=== MATERIAL FOR THIS TASK ===

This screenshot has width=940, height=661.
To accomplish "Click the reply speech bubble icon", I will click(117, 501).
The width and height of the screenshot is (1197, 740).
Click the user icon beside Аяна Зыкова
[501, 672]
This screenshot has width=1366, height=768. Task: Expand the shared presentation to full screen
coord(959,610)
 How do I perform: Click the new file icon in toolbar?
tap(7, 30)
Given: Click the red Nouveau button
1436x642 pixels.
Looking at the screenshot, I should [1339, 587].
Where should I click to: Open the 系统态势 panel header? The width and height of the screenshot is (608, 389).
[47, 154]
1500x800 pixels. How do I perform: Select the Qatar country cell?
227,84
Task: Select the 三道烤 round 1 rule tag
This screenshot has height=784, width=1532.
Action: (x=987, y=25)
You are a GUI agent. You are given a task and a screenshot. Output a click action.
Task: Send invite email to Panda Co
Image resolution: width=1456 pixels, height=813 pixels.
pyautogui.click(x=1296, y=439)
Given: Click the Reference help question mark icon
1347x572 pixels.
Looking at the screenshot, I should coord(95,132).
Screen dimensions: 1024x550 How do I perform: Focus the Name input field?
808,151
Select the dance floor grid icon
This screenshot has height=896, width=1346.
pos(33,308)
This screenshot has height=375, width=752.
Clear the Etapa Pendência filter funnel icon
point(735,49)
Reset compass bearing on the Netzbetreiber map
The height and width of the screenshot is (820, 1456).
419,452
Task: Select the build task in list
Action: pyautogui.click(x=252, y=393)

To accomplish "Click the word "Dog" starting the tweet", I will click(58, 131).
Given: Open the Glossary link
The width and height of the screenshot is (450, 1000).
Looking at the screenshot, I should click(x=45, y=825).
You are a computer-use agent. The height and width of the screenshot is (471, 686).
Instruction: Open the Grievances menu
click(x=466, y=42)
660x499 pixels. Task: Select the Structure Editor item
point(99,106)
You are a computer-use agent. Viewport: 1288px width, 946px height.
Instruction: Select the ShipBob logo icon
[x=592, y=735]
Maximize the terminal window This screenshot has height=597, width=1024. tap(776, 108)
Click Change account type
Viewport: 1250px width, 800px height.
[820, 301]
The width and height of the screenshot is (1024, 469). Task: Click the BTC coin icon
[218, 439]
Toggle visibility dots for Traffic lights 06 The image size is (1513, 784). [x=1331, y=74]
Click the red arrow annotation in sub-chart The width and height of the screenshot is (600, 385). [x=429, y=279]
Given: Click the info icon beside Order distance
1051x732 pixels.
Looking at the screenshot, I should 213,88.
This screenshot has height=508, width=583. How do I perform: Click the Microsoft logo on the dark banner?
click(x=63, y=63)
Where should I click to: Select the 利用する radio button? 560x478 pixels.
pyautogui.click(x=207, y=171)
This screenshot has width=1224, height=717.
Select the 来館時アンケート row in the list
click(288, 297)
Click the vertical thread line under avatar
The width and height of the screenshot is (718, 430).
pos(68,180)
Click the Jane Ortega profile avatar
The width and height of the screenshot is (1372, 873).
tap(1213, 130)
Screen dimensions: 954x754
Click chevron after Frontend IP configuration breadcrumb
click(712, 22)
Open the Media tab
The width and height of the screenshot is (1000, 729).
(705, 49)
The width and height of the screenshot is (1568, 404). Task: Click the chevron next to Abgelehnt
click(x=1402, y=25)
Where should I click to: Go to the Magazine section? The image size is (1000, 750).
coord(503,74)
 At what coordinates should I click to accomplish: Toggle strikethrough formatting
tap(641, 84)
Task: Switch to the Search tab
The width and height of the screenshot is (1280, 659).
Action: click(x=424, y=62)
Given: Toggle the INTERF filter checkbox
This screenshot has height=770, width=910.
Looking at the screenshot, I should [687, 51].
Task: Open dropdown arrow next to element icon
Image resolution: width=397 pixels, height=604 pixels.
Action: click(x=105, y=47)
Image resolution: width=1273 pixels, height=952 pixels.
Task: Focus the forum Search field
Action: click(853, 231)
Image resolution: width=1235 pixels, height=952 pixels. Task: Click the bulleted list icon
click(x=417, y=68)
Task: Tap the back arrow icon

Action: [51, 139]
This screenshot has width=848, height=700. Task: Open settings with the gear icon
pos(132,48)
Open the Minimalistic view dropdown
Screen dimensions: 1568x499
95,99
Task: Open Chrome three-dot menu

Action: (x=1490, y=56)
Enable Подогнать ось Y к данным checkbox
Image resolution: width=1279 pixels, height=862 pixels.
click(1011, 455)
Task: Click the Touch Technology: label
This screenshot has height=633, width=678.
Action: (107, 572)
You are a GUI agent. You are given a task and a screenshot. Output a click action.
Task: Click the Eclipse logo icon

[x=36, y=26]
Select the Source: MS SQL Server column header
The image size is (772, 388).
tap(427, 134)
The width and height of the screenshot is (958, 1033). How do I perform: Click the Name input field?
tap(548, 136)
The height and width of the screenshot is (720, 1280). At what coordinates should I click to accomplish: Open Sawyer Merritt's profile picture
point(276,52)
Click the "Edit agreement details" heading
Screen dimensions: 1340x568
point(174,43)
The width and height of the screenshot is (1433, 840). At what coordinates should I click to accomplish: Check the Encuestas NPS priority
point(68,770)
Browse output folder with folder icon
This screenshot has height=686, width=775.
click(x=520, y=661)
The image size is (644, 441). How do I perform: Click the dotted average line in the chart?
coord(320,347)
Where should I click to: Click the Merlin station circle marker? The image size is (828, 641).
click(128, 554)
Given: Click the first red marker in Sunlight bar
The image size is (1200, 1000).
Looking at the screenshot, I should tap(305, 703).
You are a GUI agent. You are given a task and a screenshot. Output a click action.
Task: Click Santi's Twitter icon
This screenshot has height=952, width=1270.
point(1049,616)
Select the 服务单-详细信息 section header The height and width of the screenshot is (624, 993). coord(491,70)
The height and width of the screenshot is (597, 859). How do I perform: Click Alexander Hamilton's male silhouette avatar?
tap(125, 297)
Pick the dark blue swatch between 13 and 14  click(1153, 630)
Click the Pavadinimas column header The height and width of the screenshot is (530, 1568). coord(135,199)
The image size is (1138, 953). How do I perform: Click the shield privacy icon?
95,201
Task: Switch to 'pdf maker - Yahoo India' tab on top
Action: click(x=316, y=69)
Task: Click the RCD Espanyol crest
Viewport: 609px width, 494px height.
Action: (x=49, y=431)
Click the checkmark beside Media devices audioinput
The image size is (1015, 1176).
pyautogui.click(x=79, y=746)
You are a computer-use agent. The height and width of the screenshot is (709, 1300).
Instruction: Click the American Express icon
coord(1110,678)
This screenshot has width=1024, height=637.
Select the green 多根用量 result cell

=== THE TASK ===
Give back the entries exactly. Omit none of them.

=== TASK RESPONSE ===
This screenshot has width=940, height=661.
To accomplish "Click the reply speech bubble icon", I will click(117, 501).
The width and height of the screenshot is (1197, 740).
Click the user icon beside Аяна Зыкова
[501, 672]
This screenshot has width=1366, height=768. Task: Expand the shared presentation to full screen
coord(959,610)
 How do I perform: Click the new file icon in toolbar?
tap(7, 30)
Given: Click the red Nouveau button
1436x642 pixels.
Looking at the screenshot, I should [1339, 587].
Where should I click to: Open the 系统态势 panel header? The width and height of the screenshot is (608, 389).
[47, 154]
1500x800 pixels. How do I perform: Select the Qatar country cell?
227,84
Task: Select the 三道烤 round 1 rule tag
This screenshot has height=784, width=1532.
Action: (x=987, y=25)
You are a GUI agent. You are given a task and a screenshot. Output a click action.
Task: Send invite email to Panda Co
Image resolution: width=1456 pixels, height=813 pixels.
pyautogui.click(x=1296, y=439)
Given: Click the Reference help question mark icon
1347x572 pixels.
Looking at the screenshot, I should coord(95,132).
Screen dimensions: 1024x550 How do I perform: Focus the Name input field?
808,151
Select the dance floor grid icon
This screenshot has height=896, width=1346.
pos(33,308)
This screenshot has height=375, width=752.
Clear the Etapa Pendência filter funnel icon
point(735,49)
Reset compass bearing on the Netzbetreiber map
The height and width of the screenshot is (820, 1456).
419,452
Task: Select the build task in list
Action: pyautogui.click(x=252, y=393)

To accomplish "Click the word "Dog" starting the tweet", I will click(58, 131).
Given: Open the Glossary link
The width and height of the screenshot is (450, 1000).
Looking at the screenshot, I should click(x=45, y=825).
You are a computer-use agent. The height and width of the screenshot is (471, 686).
Instruction: Open the Grievances menu
click(x=466, y=42)
660x499 pixels. Task: Select the Structure Editor item
point(99,106)
You are a computer-use agent. Viewport: 1288px width, 946px height.
Instruction: Select the ShipBob logo icon
[x=592, y=735]
Maximize the terminal window This screenshot has height=597, width=1024. tap(776, 108)
Click Change account type
Viewport: 1250px width, 800px height.
[820, 301]
The width and height of the screenshot is (1024, 469). Task: Click the BTC coin icon
[218, 439]
Toggle visibility dots for Traffic lights 06 The image size is (1513, 784). [x=1331, y=74]
Click the red arrow annotation in sub-chart The width and height of the screenshot is (600, 385). [x=429, y=279]
Given: Click the info icon beside Order distance
1051x732 pixels.
Looking at the screenshot, I should 213,88.
This screenshot has height=508, width=583. How do I perform: Click the Microsoft logo on the dark banner?
click(x=63, y=63)
Where should I click to: Select the 利用する radio button? 560x478 pixels.
pyautogui.click(x=207, y=171)
This screenshot has width=1224, height=717.
Select the 来館時アンケート row in the list
click(288, 297)
Click the vertical thread line under avatar
The width and height of the screenshot is (718, 430).
pos(68,180)
Click the Jane Ortega profile avatar
The width and height of the screenshot is (1372, 873).
tap(1213, 130)
Screen dimensions: 954x754
Click chevron after Frontend IP configuration breadcrumb
click(712, 22)
Open the Media tab
The width and height of the screenshot is (1000, 729).
(705, 49)
The width and height of the screenshot is (1568, 404). Task: Click the chevron next to Abgelehnt
click(x=1402, y=25)
Where should I click to: Go to the Magazine section? The image size is (1000, 750).
coord(503,74)
 At what coordinates should I click to accomplish: Toggle strikethrough formatting
tap(641, 84)
Task: Switch to the Search tab
The width and height of the screenshot is (1280, 659).
Action: click(x=424, y=62)
Given: Toggle the INTERF filter checkbox
This screenshot has height=770, width=910.
Looking at the screenshot, I should [687, 51].
Task: Open dropdown arrow next to element icon
Image resolution: width=397 pixels, height=604 pixels.
Action: click(x=105, y=47)
Image resolution: width=1273 pixels, height=952 pixels.
Task: Focus the forum Search field
Action: click(853, 231)
Image resolution: width=1235 pixels, height=952 pixels. Task: Click the bulleted list icon
click(x=417, y=68)
Task: Tap the back arrow icon

Action: [51, 139]
This screenshot has width=848, height=700. Task: Open settings with the gear icon
pos(132,48)
Open the Minimalistic view dropdown
Screen dimensions: 1568x499
95,99
Task: Open Chrome three-dot menu

Action: (x=1490, y=56)
Enable Подогнать ось Y к данным checkbox
Image resolution: width=1279 pixels, height=862 pixels.
click(1011, 455)
Task: Click the Touch Technology: label
This screenshot has height=633, width=678.
Action: (107, 572)
You are a GUI agent. You are given a task and a screenshot. Output a click action.
Task: Click the Eclipse logo icon

[x=36, y=26]
Select the Source: MS SQL Server column header
The image size is (772, 388).
tap(427, 134)
The width and height of the screenshot is (958, 1033). How do I perform: Click the Name input field?
tap(548, 136)
The height and width of the screenshot is (720, 1280). At what coordinates should I click to accomplish: Open Sawyer Merritt's profile picture
point(276,52)
Click the "Edit agreement details" heading
Screen dimensions: 1340x568
point(174,43)
The width and height of the screenshot is (1433, 840). At what coordinates should I click to accomplish: Check the Encuestas NPS priority
point(68,770)
Browse output folder with folder icon
This screenshot has height=686, width=775.
click(x=520, y=661)
The image size is (644, 441). How do I perform: Click the dotted average line in the chart?
coord(320,347)
Where should I click to: Click the Merlin station circle marker? The image size is (828, 641).
click(128, 554)
Given: Click the first red marker in Sunlight bar
The image size is (1200, 1000).
Looking at the screenshot, I should tap(305, 703).
You are a GUI agent. You are given a task and a screenshot. Output a click action.
Task: Click Santi's Twitter icon
This screenshot has height=952, width=1270.
point(1049,616)
Select the 服务单-详细信息 section header The height and width of the screenshot is (624, 993). coord(491,70)
The height and width of the screenshot is (597, 859). How do I perform: Click Alexander Hamilton's male silhouette avatar?
tap(125, 297)
Pick the dark blue swatch between 13 and 14  click(1153, 630)
Click the Pavadinimas column header The height and width of the screenshot is (530, 1568). coord(135,199)
The image size is (1138, 953). How do I perform: Click the shield privacy icon?
95,201
Task: Switch to 'pdf maker - Yahoo India' tab on top
Action: click(x=316, y=69)
Task: Click the RCD Espanyol crest
Viewport: 609px width, 494px height.
Action: (x=49, y=431)
Click the checkmark beside Media devices audioinput
The image size is (1015, 1176).
pyautogui.click(x=79, y=746)
You are a computer-use agent. The height and width of the screenshot is (709, 1300).
Instruction: Click the American Express icon
coord(1110,678)
This screenshot has width=1024, height=637.
Select the green 多根用量 result cell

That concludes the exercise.